Device and method for dispensing particulate material
Abstract
The resin dispenser comprises a support frame, a probe with an adjustable loading volume mounted on the support frame and connected to a vacuum source, a hopper for containing a resin slurry, a holder for retaining one or more containers to be loaded at a loading position, a translation means for moving the probe from the hopper to the container, a fluid circulation pump and an air pump for circulating fluid in the hopper, and at least one control device. The hopper includes a means for continuous circulation and replenishment of solvent with a large reserve of resin, and has a small volume from which the resin is extracted. The method for dispensing comprises drawing resin from a dispenser trough in the hopper into the loading volume using a vacuum, moving the probe to the loading position, then activating an air actuator which expels a resin pellet from the probe into the container by initiating movement of the inner and outer tubes that define the loading volume.
Claims
exact text as granted — not AI-modifiedWe claim:
1. An apparatus for dispensing particulate material into a container, the apparatus comprising:
a frame;
a probe movably disposed on the frame, the probe comprising an inner tube disposed within an outer tube, each tube having a distal end, the distal ends being spaced apart to define a loading volume, wherein the distal end of the inner tube has a filter having a pore size smaller than the particulate material;
a vacuum source connected to the inner tube for drawing particulate material into the loading volume;
a supply of particulate material disposed at a location accessible by the distal end of the outer tube, the supply being substantially continuous;
a container holder disposed at a loading position for holding the container;
a translator for moving the probe between a hopper to the container in the container holder;
an actuator for effecting vertical movement of the outer tube and the inner tube;
a controller for controlling activation of at least one of the probe, container holder, actuator, and translator; and
wherein the inner tube is axially movable relative to the outer tube for adjusting volume in response to activation of the actuator to expel particulate material contained within the loading volume; and the inner tube is connected to an upper block and the outer tube is connected to a lower block, further comprising an adjustable measurement device for adjusting a separation between the upper block and the lower block.
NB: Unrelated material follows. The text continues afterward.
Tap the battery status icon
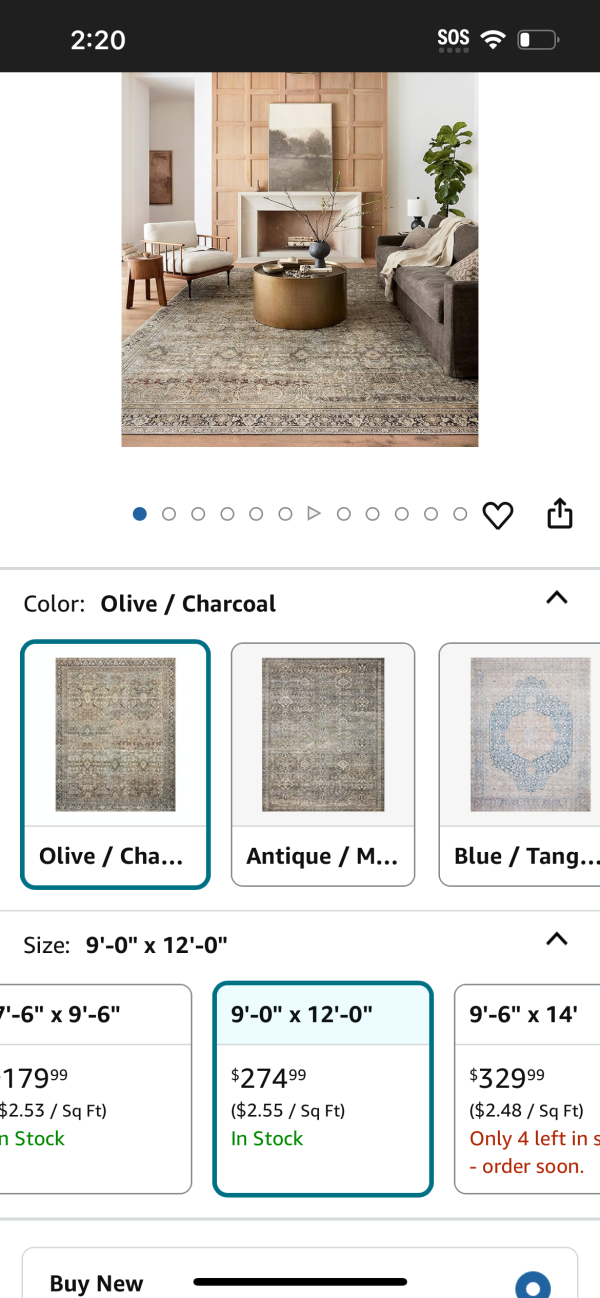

2. The apparatus of in claim 1 , further comprising a spring for biasing the upper block from the lower block.
3. The apparatus of claim 1 , wherein the measurement device comprises a micrometer.
4. The apparatus of claim 1 , further comprising a stop for limiting downward motion of the outer tube, wherein when the actuator is activated, downward motion of the outer tube is suddenly stopped to generate a shock force to expel particulate material contained within the loading volume.
5. The apparatus of claim 4 , wherein the shock force causes the inner tube to move downward, reducing the loading volume to substantially zero.
6. The apparatus of claim 1 , wherein the separation between the upper block and the lower block is reducible to reduce the loading volume to substantially zero to expel particulate material from the loading volume.
7. The apparatus of claim 1 , wherein the translation means comprises a pulley system.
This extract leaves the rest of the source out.